FWIW, I started off the same way...big power as the top priority. My main rider was supposed to be the purple bike, which can easily
sustain 65mph. It only took a few banzai blasts to realize that 80mph is best for a few "war stories". It didn't stay boast-worthy for very long (if it ever was). Circa 2018, a 190 Daytona motor can easily be tuned to exceed that. My red bike was supposed to be the "beater". But, even after a year of riding the much faster bike exclusively, the red bike has gotten virtually all of the miles...closing in on 25K as of the 15th of this month. The reason is that it met the power goals you mentioned in the OP. (Yes, that was enough to make me focus on the rest of the bike ever since.) The fact is, nothing feels "fast" for very long...even if it is dangerously overpowered. In an extremely long-winded way, I'm saying that it's not about the destination...it's about the journey and everything required to make that as enjoyable as possible. That, IMHO, is where drive and sustainability are to be found.
To answer your engine tuning questions directly, in context, you are looking to trade peak horsepower for a flatter torque curve...with the tradeoff being a big gain in under-the-curve (a.k.a. average/usable) power. Honda began doing this in the late `90s. First, they went to an under-square which typically results in a flat torque curve. Then, they really put a proverbial thumb-on-the-scale, going to a desaxe configuration. The Nice motor is a stomper, not a screamer; the power curve is (by traditional old-school standards) kinda weird...torque peak around 5K, hp peak at 8K, and all done by the time the tach shows low 9K rpm. On the SOTP dyno, it's an engine that pulls like freight train from just above idle into the mid-50s, then suddenly just runs out of breath, with no discernible power peak. The new 125 motor, as used in the MSX125/Grom, is just a slightly enlarged version of that configuration...~2mm on both bore & stroke...making virtually the same peak power but at slightly lower revs. That's why first gear felt "anemic" (it isn't really) but it pulled nicely to redline in top gear.

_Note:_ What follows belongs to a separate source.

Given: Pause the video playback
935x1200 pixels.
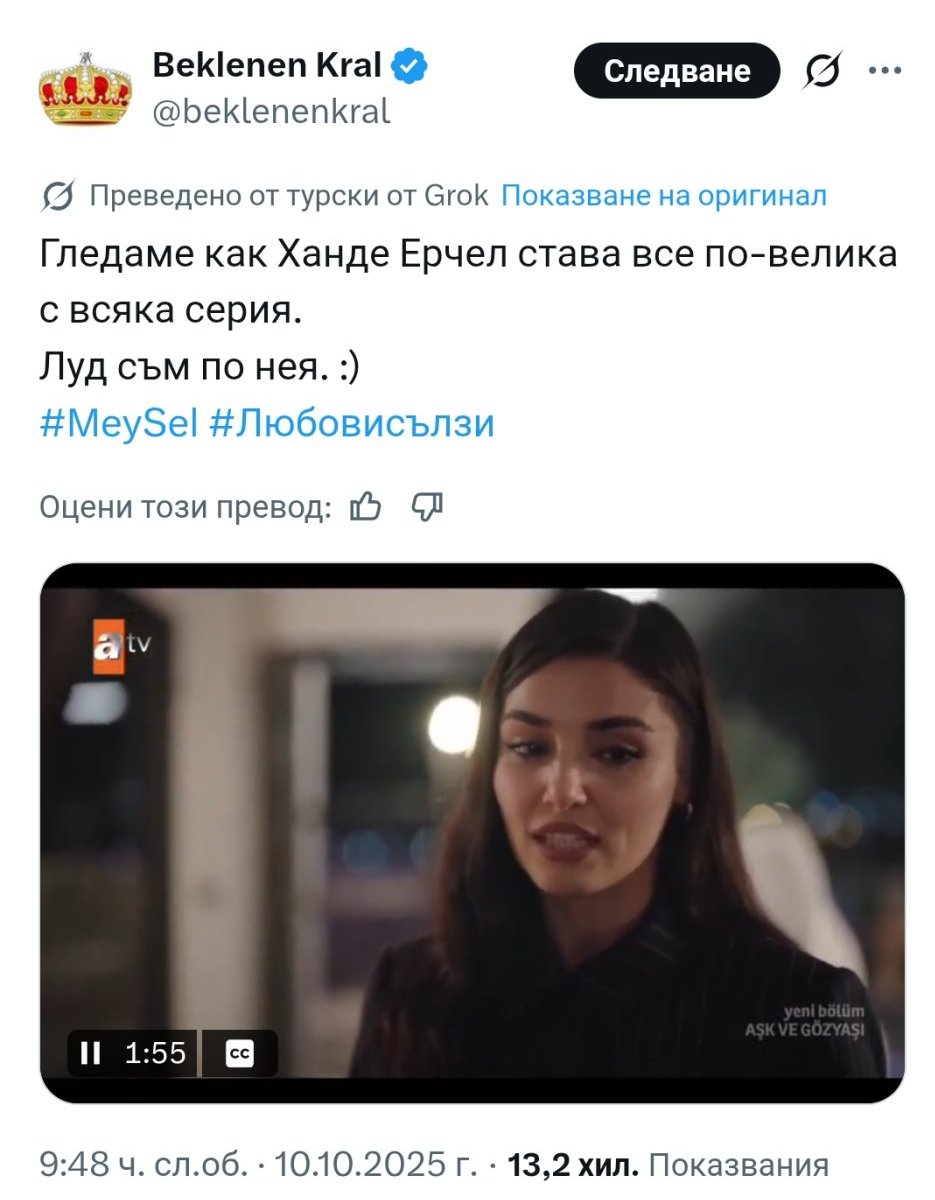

It may be possible to shift the power curve with a milder (less hp-biased) cam and re-gear the bike to match. Best advice I can offer...and it may come across as harsh...is to go for a 54mm crank. Nothing will give you the kind of torque increase of a longer stroke. That still comes up a little short of the 55.5mm arm of the Nice as well as the 57mm MSX crank. If you can accept boring your cases to accept a 54mm bore, the extra ~15cc should compensate for at least some of the torque curve difference(s). You'll be able to really "see" the difference once you've dialed-in the new, matching, sprocket combo. The other parameter...stay off the freeway, it's no place for anything under ~250cc & ~500lbs (combined bike + rider) mass, with ~17" wheels; those are minimums.